PROBLEM DESCRIPTION: Using the records below, repeat exactly the lines from the one holding "Where should I click to: Go" through the one holding "Open the WP", both ends included, and no others.

MATERIAL PROVIDED:
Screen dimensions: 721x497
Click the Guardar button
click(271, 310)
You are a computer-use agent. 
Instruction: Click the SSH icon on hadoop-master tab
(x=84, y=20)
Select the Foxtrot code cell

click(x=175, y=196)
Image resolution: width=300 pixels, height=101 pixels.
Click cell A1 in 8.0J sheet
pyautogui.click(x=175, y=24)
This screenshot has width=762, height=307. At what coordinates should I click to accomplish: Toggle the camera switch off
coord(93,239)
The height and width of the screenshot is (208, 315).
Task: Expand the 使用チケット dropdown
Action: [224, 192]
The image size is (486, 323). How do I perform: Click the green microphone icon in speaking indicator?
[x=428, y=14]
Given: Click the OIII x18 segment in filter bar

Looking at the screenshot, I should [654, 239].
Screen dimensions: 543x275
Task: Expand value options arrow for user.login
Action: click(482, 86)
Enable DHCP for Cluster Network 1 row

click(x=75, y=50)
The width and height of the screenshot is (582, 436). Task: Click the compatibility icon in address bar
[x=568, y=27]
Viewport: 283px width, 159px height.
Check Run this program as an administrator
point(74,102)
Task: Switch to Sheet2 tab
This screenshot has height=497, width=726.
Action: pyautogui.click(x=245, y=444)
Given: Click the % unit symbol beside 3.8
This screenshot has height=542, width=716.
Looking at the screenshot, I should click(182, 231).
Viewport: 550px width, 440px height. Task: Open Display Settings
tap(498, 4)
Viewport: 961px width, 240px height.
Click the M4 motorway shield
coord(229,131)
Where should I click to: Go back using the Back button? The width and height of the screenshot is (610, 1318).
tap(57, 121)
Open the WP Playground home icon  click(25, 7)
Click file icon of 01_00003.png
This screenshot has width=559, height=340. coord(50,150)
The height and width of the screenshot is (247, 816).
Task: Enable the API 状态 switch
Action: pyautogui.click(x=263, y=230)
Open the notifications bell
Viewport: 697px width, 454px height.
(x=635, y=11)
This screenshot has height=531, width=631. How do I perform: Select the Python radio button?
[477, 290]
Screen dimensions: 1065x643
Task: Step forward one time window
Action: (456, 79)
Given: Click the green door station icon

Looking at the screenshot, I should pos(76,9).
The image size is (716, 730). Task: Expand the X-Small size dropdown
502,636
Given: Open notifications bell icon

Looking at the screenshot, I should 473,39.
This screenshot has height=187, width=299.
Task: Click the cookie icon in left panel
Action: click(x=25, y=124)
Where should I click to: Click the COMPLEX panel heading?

EXPECTED OUTPUT:
Where should I click to: Go back using the Back button? The width and height of the screenshot is (610, 1318).
tap(57, 121)
Open the WP Playground home icon  click(25, 7)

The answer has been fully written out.